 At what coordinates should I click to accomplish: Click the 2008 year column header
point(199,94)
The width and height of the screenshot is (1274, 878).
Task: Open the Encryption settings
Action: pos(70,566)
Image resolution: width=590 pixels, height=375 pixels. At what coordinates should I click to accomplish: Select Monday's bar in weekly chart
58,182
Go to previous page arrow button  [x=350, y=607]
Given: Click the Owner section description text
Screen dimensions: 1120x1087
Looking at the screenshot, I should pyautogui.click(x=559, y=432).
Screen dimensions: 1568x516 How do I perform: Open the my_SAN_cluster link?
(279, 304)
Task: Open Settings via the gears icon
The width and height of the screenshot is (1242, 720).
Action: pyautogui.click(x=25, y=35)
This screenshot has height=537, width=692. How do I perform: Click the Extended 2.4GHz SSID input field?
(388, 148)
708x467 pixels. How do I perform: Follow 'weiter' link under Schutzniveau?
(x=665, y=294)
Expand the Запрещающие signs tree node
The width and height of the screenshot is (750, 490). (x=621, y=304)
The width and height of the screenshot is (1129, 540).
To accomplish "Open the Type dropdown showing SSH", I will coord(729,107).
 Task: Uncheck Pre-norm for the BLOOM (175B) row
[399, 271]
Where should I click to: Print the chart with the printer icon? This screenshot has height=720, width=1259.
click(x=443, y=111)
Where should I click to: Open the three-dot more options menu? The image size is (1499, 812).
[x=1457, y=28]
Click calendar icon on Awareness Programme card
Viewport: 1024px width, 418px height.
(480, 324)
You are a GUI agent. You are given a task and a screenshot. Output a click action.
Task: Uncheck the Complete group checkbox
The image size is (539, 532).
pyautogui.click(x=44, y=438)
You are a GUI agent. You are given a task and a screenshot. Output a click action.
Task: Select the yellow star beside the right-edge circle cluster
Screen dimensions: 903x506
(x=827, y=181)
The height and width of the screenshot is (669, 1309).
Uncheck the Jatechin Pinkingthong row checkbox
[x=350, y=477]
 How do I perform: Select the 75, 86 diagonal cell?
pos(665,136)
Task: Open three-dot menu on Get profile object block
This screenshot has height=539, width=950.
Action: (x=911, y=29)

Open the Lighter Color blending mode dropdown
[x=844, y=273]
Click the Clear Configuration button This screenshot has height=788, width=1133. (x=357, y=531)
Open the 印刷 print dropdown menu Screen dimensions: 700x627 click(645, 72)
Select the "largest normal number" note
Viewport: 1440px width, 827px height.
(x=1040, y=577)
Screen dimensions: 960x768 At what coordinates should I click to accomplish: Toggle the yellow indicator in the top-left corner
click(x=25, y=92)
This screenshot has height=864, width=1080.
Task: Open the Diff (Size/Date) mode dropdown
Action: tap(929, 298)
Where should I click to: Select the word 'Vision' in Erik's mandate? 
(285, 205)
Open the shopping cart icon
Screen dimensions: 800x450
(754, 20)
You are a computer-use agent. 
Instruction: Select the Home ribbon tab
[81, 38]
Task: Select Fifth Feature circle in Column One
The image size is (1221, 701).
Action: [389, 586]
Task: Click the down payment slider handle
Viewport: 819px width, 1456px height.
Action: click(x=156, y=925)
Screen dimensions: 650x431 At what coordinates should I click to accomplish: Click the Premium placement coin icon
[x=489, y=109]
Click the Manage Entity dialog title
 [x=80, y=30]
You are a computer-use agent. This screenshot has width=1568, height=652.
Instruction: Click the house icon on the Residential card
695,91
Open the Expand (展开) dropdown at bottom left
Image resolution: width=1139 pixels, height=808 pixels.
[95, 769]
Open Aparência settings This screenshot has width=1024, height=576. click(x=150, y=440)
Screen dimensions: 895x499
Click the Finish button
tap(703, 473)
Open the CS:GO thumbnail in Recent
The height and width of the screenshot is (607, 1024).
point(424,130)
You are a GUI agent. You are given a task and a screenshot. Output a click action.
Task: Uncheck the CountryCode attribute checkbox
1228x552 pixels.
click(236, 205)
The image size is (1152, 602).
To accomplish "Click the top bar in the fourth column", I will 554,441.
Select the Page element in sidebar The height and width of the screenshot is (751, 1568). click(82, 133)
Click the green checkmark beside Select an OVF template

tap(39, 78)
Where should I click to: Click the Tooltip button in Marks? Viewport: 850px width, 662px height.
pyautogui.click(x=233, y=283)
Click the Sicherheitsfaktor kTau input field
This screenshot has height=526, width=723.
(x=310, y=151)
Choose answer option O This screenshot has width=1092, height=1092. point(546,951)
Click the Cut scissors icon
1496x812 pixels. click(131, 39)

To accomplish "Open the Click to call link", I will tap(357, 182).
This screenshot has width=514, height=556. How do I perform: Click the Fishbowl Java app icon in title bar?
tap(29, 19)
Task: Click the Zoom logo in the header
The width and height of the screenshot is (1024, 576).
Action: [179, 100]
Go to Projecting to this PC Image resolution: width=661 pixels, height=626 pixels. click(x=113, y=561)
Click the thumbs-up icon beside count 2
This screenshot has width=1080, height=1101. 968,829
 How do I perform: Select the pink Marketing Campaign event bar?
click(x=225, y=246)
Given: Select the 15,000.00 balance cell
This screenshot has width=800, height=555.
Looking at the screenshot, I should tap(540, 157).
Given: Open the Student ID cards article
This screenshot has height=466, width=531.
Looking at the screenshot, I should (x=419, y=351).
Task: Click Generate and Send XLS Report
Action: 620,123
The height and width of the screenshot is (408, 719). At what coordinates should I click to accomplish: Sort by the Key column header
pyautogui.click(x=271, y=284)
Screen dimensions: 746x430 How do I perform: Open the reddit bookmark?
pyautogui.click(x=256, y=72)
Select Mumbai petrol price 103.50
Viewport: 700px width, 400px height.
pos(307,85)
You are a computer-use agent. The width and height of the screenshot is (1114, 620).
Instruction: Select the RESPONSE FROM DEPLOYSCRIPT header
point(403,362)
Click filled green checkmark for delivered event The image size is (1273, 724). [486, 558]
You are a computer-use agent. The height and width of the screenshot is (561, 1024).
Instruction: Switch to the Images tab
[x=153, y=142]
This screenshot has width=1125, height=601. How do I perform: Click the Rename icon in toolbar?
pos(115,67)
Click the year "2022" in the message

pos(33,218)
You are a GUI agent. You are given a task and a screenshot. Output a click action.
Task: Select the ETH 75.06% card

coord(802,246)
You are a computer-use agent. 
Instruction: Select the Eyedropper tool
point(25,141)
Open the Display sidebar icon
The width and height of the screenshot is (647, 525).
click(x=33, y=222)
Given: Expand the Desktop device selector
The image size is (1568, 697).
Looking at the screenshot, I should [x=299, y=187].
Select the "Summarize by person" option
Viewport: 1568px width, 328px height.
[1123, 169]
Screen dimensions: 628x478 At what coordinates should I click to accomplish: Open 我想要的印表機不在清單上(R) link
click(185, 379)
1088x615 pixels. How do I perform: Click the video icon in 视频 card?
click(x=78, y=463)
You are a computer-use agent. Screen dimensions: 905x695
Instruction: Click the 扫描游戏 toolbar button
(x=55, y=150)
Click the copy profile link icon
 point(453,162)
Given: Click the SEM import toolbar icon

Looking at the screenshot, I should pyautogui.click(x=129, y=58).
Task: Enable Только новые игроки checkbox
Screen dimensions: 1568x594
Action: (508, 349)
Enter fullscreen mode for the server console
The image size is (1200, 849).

» What needs to be done: Note every line of the records that holds the word "circle", and copy it.

» Solution for this exercise:
Task: Select the yellow star beside the right-edge circle cluster
Task: Select Fifth Feature circle in Column One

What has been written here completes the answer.